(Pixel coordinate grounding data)
"""

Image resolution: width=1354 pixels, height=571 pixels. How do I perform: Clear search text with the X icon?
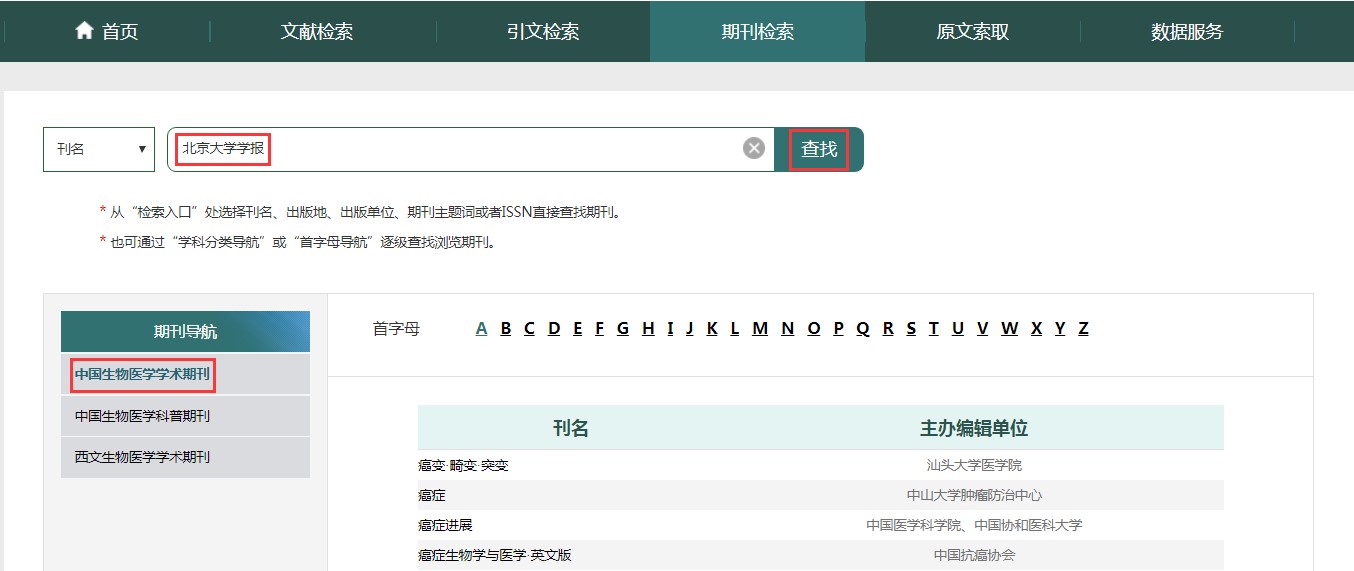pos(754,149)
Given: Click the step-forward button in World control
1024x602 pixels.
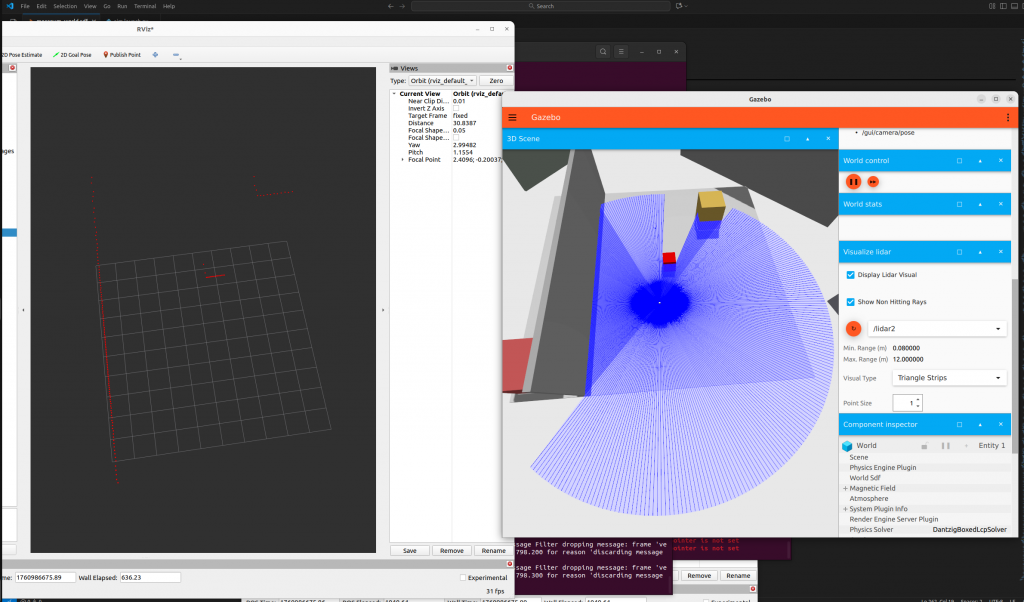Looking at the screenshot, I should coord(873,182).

"""

## Exercise details
With the images excluded, all entries are to be given again exactly.

## Worked solution
Image resolution: width=1354 pixels, height=571 pixels. How do I perform: Clear search text with the X icon?
pos(754,149)
Given: Click the step-forward button in World control
1024x602 pixels.
Looking at the screenshot, I should coord(873,182).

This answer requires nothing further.